No rights for gay federal employees?

By Geraldine Sealey
Published March 23, 2004 8:50PM (EST)

The Daily Misleader points out an interview given by Scott Bloch, a Bush appointee in the Office of Special Counsel, to the Federal Times, in which he says, basically, that federal employees can be fired for being gay. Bloch made some news in recent weeks by saying he's reviewing just what job protections extend to gay, lesbian and bisexual employees, and stripping information about those protections from the agency's Web site. The OSC investigates claims of "discrimination, whistleblower retaliation and prohibited personnel practices," the Federal Times says.

Here's a bit from the Federal Times interview published Monday with Bloch.

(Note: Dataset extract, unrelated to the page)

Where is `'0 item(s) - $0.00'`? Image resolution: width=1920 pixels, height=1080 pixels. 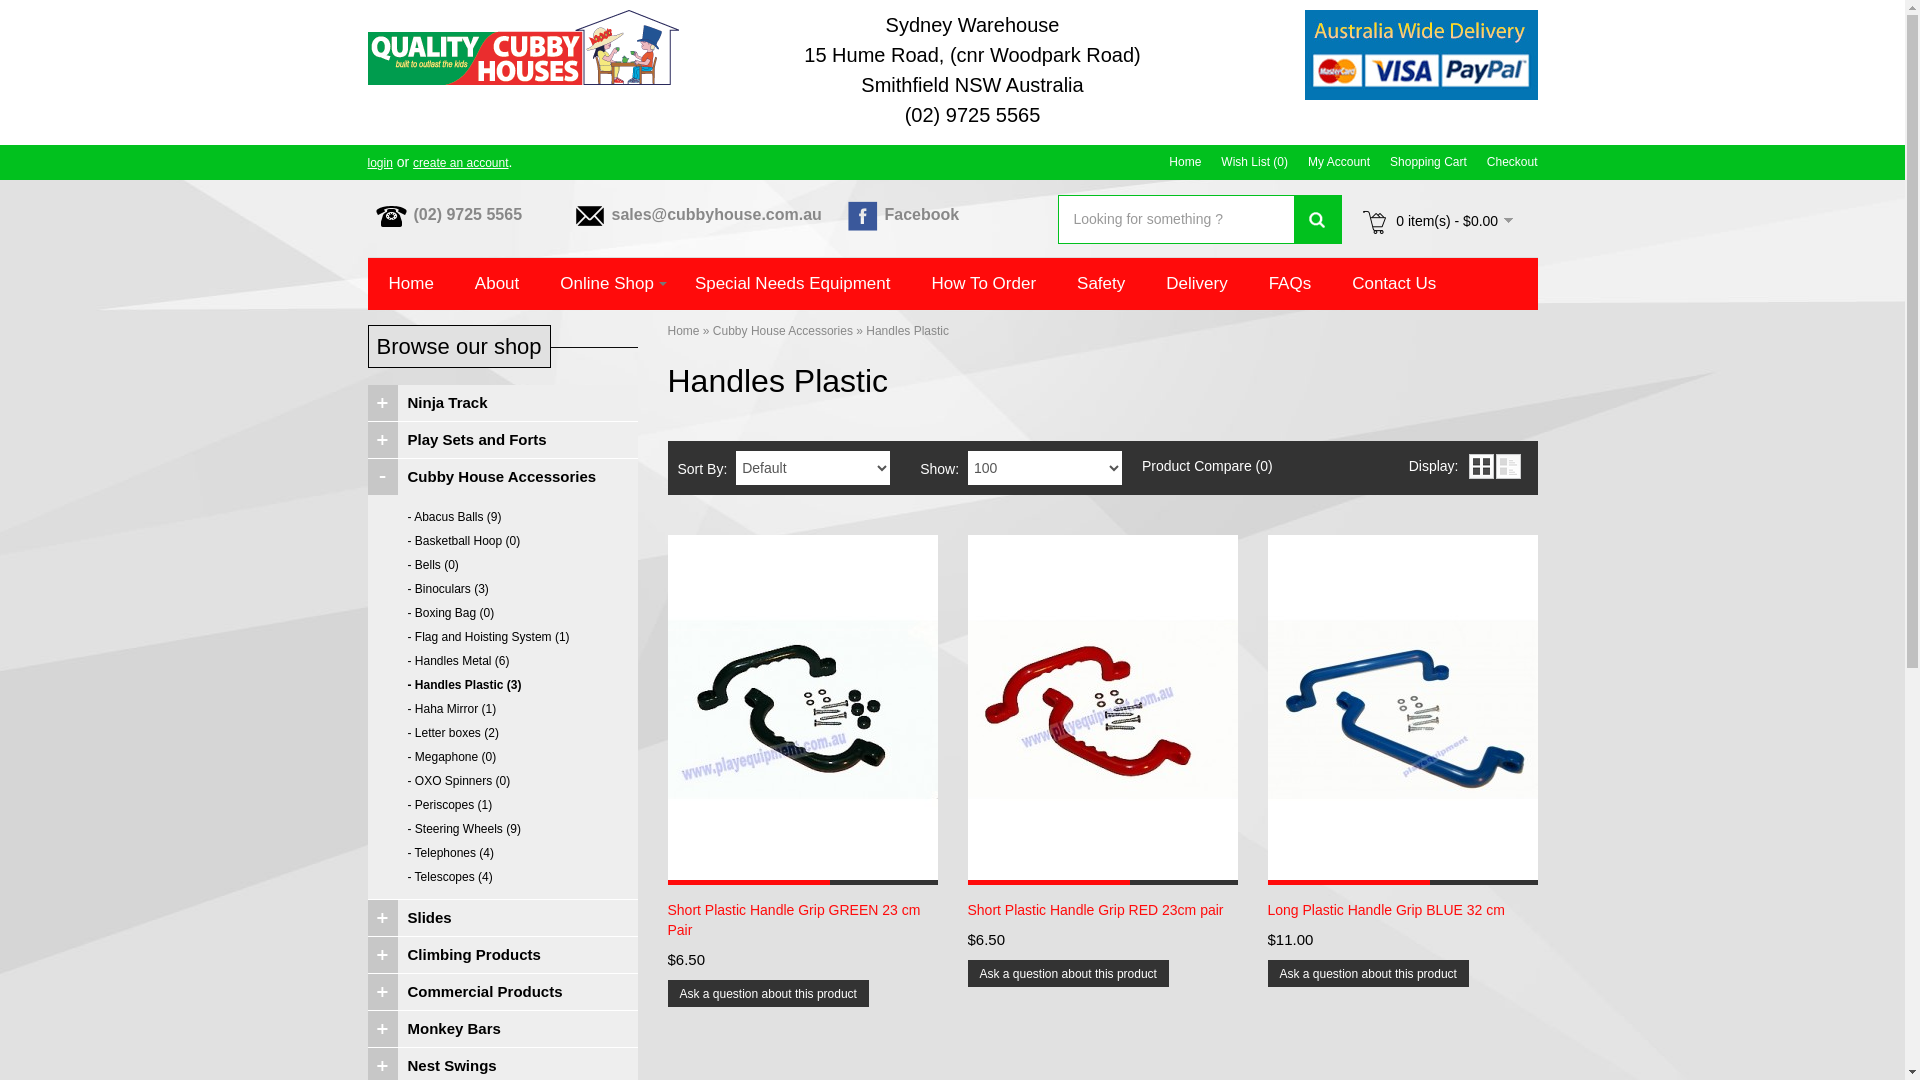
'0 item(s) - $0.00' is located at coordinates (1437, 220).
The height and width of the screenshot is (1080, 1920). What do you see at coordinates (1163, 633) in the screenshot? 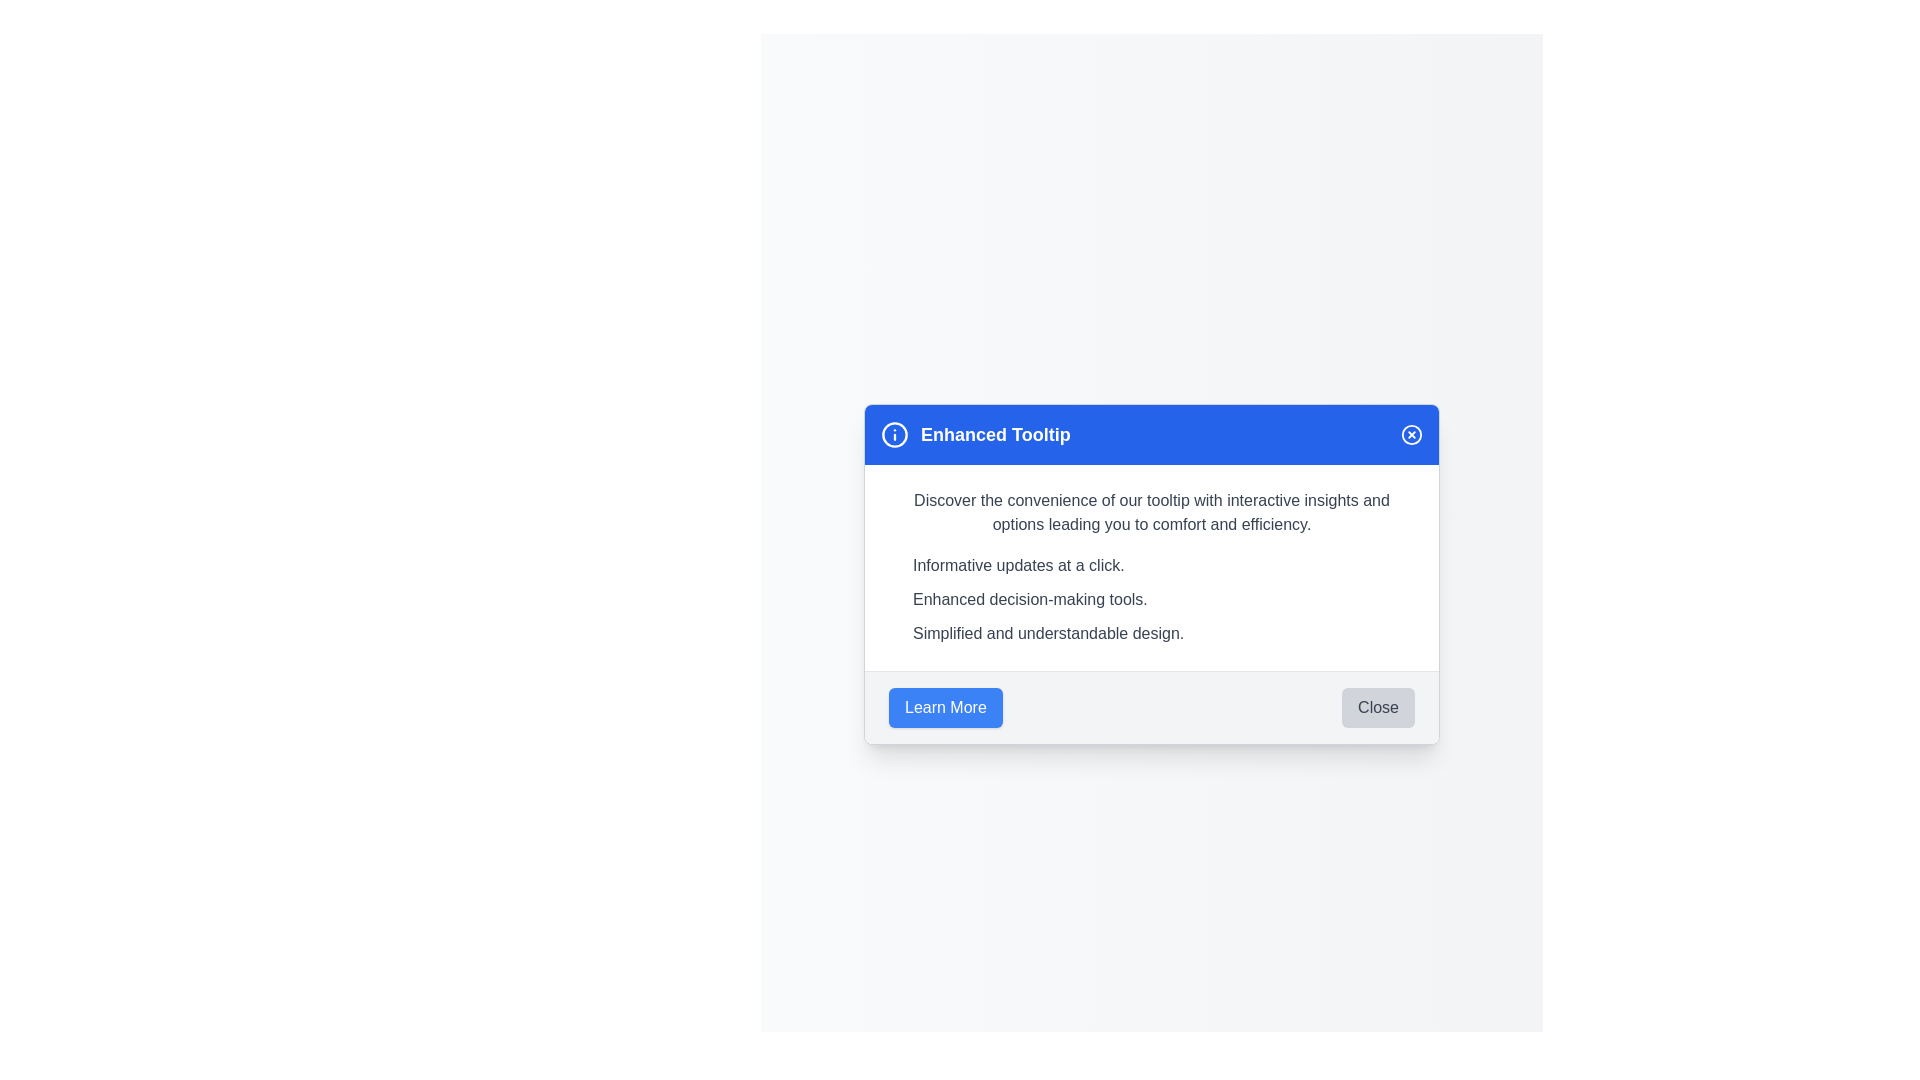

FT: Just simply being gay and being denied a promotion or being denied a job or whatever, just for that fact alone, unrelated to anything else, is not an issue that that person could appeal to this office?
Bloch: Right. They can file a complaint in this office . . . but there will have to be a showing of conduct that does not adversely affect that person's job performance or the performance of others.
FT: Do you have any cases under review now related to this issue?
Bloch: Yes, there are two or three. points out that, contrary to what Mr. Bloch says, Bush in 2000 claimed that homosexuals "ought to have the same rights." "Not only does the new directive contradict the president's own promise to treat homosexuals as equals under the law, but it also contradicts what the Administration told Congress. As noted in a bipartisan letter from four Senators to the Administration, 'During the confirmation process [of the president's appointee], you assured us that you were committed to protecting federal employees against unlawful discrimination related to their sexual orientation,'" the Daily Misleader says.